The Historical Origins of Fiduciary Duties

Posted by Jack Duval

Jun 21, 2018 8:36:41 AM

This post continues my blog post series on fiduciary duties and the changing regulatory landscape around a unified fiduciary standard of care for investors.

Accelerant - Jack Duval - Fiduciary Duties Expert Witness

Statue of Cicero

Given the tremendous amount of ink that has been spilled regarding the DOL Fiduciary Rule and now SEC Regulation Best Interest, I thought it would be useful to review the existence of fiduciary rules throughout history.

The idea of a fiduciary duty has existed from the beginning of humanity’s codification of the rules by which it would live.  Indeed, fiduciary duties have been central to the functioning of societies from ancient to modern times and from East to West.

In the most simple terms, a fiduciary duty arises when one person relies on another to perform a task or service for them.  The duty arises from the dependence of the one on the other.  In more modern language, trust and confidence is being reposed by the principal in the agent to carry out the agreed upon work.

Fiduciary Duties Throughout History

Perhaps the first known fiduciary duties exist in Hammurabi's Code from 1790 BC.[1]

Rules of agency, reflected in Hammurabi’s laws, developed along with commerce in Ancient Mesopotamia.  The laws primarily discuss situations in which a tamkarum, or principal/merchant, gives a samallum, or agent, either money to use for travel and for investments or purchases, or goods for trading or selling.

The Bible also has many fiduciary-related quotes, the most famous of which may be:[2]

No man can serve two masters: for either he will hate the one, and love the other; or else he will hold to the one, and despise the other.  Ye cannot serve God and mammon.
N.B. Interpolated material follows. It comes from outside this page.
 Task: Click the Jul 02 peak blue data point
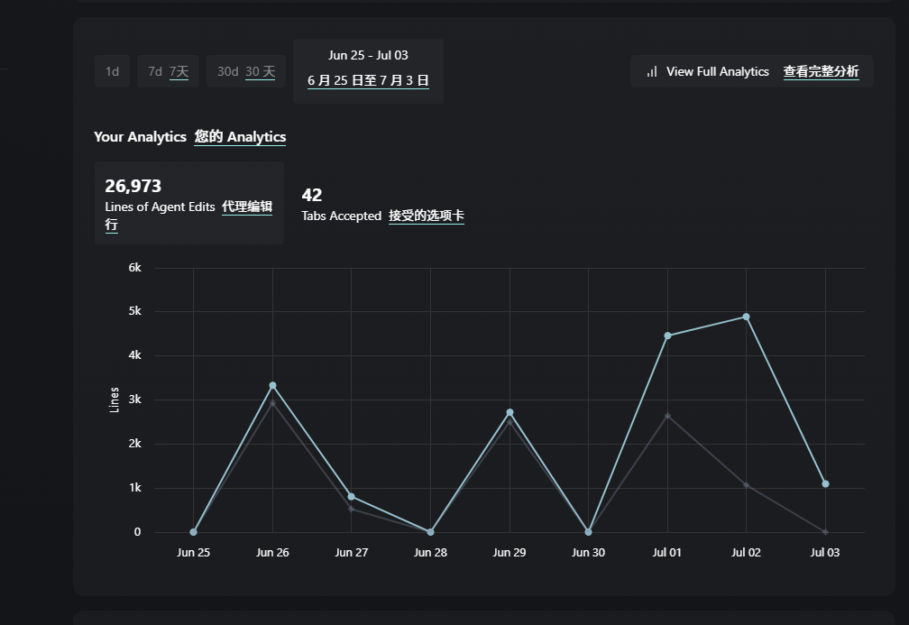tap(746, 317)
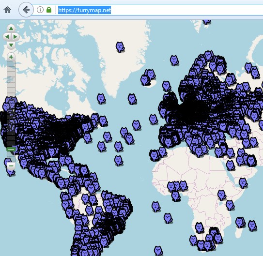The image size is (263, 256).
Task: Zoom in using the plus button
Action: 11,57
Jumping to the East, somewhere between 475 and 220 BC, Confucius wrote in The Analects a heuristic for fiduciaries: “In acting on behalf of others, have I always been loyal to their interest?”[3]

From Ancient Greece, Plato’s Republic could be read as a metaphor for the fiduciary duties of leaders to their constituents, and the whole education process of philosopher-kings as instilling these virtues. 

The Roman’s coined the term “fiduciary” in their laws and defined it to mean:[4]

a person holding the character of a trustee, or a character analogous of a trustee, in respect to the trust and confidence involved in it and the scrupulous good faith and candor which it requires.

Cicero also wrote of fiduciary obligations between agent and principal, known by the expressive terms: “mandatory” and “mandator”, respectively.  “An agent who shows carelessness in his execution of trust behaves very dishonorably and ‘is undermining the entire basis of our social system’.”[5]

Making a great leap across time, we come to Anglo-American law and the English Courts of Equity.  Scholars Aikin and Fausti write:[6]

Courts of Equity granted relief in numerous circumstances involving one person's abuse of confidence and, over time, concrete rules and precise terms related to fiduciary relationships began to form as Equity evolved.

The term "fiduciary" itself was adopted to apply to situations falling short of "trusts" but in which one person was nonetheless obliged to act like a trustee.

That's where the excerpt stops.